### REQUIRED WORK:
1. In the boxing divisions column, where did the writer rank super middleweight last year?
2. Carry on the boxing divisions column from its final sentence.

### READING PASSAGE:

Ring magazine’s “The State of the Game” review came out this month, and like this annual feature I do, it examines what’s what in all of boxing’s divisions. But they complement each other, these two columns. Ring is a bit more comprehensive, but it doesn’t rank every division in order of who’s best, like I do. Also, I’m more reliable. Last year I had super middleweight ranked second, and they wrote “the outlook isn’t all that interesting” at 168 pounds. TQBR 1, Ring 0!
I kid, mostly, because I was off about some of the divisions myself. But the rankings must go on. As before, I considered a division’s number of quality fighters and big names, now and later, as well as its recent record and future potential for good, exciting fights being made within the next year. Then, the future of the division — i.e., the year after that stretch — gets a grade. And as before, you should tell me where you think I’ve got it wrong. I modified last year’s list based on your suggestions, and I’m open to doing it again if you convince me.
You can argue whether the top spot should belong to a couple other divisions instead, but I give the edge to super middle because via the Super Six, everyone is fighting each other now and for at least the next year. Well, almost everyone. Lucian Bute is on the outside, but his presence also boosts the division. Bute, Arthur Abraham and Mikkel Kessler are hugely popular in their home countries — maybe some of the Americans, most likely Andre Ward, will get some love after the Showtime tournament ends, too. Up to six men have a case for pound-for-pound top-20 contention, with Ward and Bute getting top-10 plaudits on some lists.
Even after the tournament wraps up next year, there still will likely be some good fights to be made, such as the winner of the tournament against Bute, assuming Bute remains hot. There are also some very nice prospects in the division on the verge of contender status: Edwin Rodriguez, Marcus Johnson, David Lemieux. And Chad Dawson might be around then, too, in a move down from light heavyweight.

### DATASET EXCERPT:
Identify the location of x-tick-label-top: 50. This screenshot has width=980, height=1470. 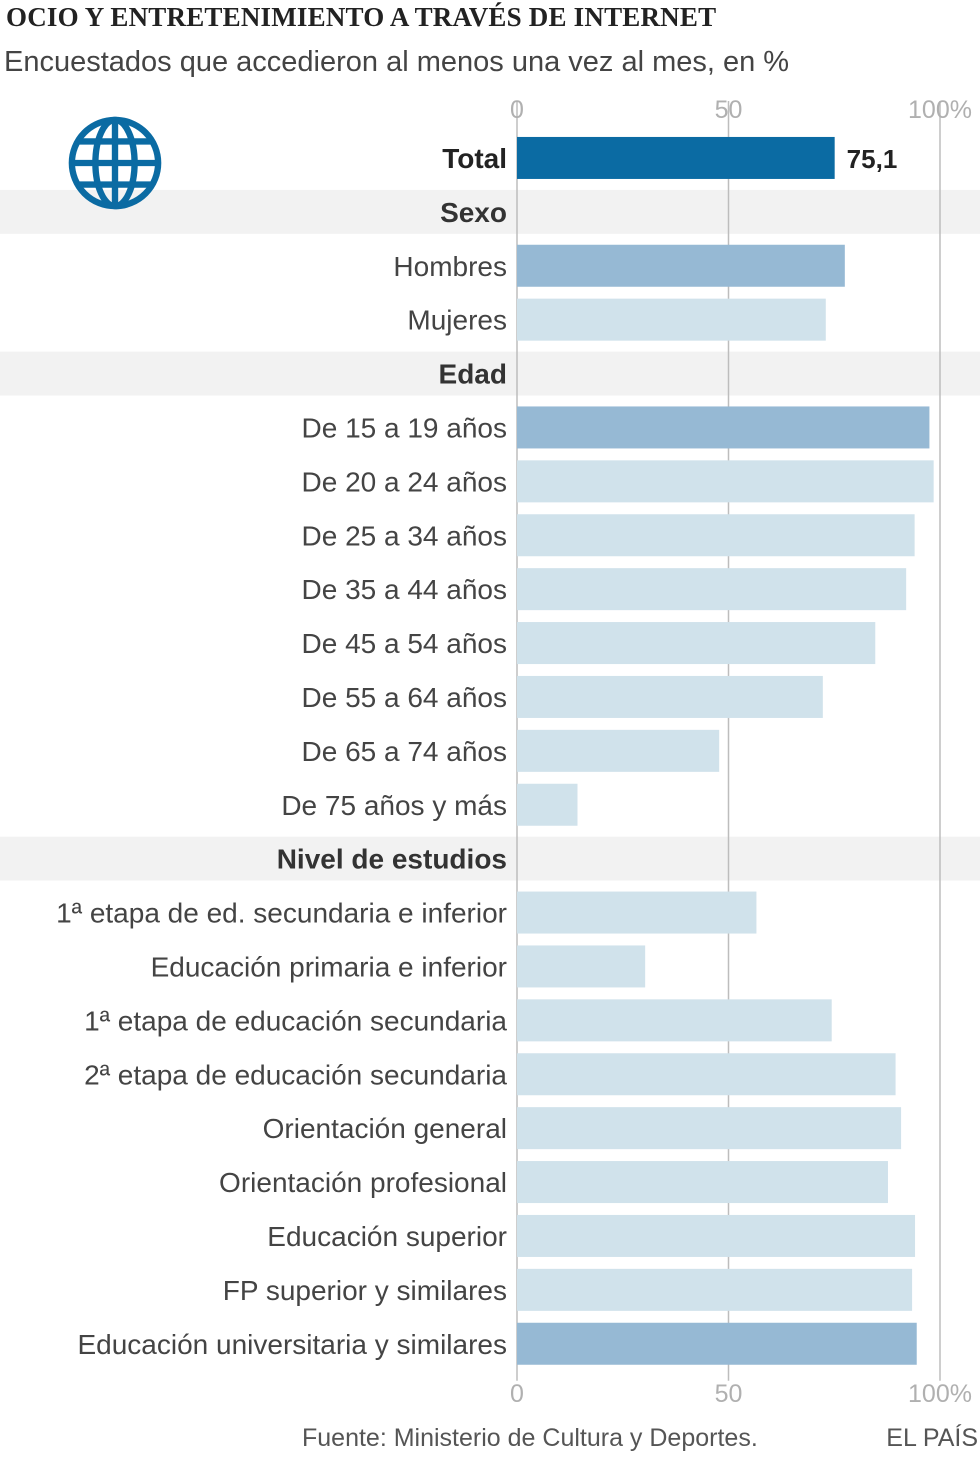
(729, 110).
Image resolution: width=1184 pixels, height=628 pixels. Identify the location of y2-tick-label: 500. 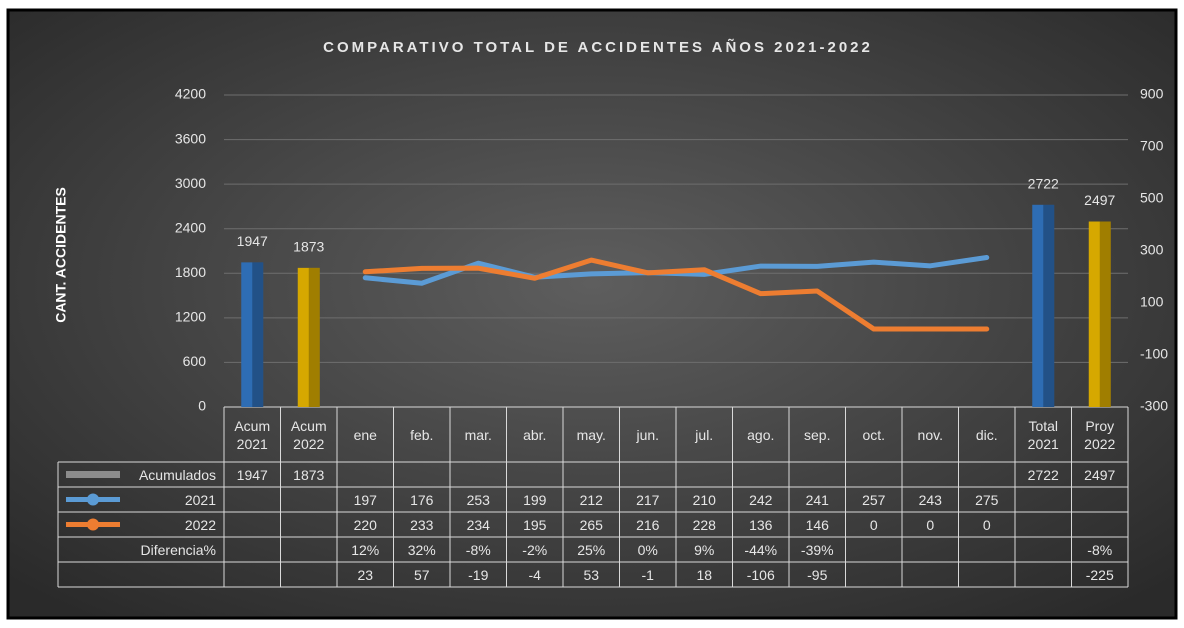
(1152, 198).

### TASK-BY-TASK OUTPUTS:
1. Second.

2.
Surprised to see bantam at #2? Consider that the division already has Fernando Montiel, Hozumi Hasegawa, Yonnhy Perez, Abner Mares and Joseph Agbeko. Then, consider that Nonito Donaire and Vic Darchinyan have both indicated they want to join the division in the near future, with Donaire chasing Montiel and Darchinyan calling out several names — if he doesn’t go to featherweight, that is. Furthermore, even without Darchinyan, the past two years in the division have produced two Fight of the Year contenders, Perez-Agbeko and Perez-Mares. And the rest of the division isn’t exactly dull — Anselmo Moreno is a talent who hasn’t gotten much exposure, and Jorge Arce always livens up the space he inhabits.
The division has a nice mix of veterans and youngsters than can play out for a while, but most of the people here now — with the exception of prospect Chris Avalos — are all that are going to be here. Also, Donaire’s arrival could potentially be delayed if the past is any indicator; he’s talked about moving up before only to wait a bit.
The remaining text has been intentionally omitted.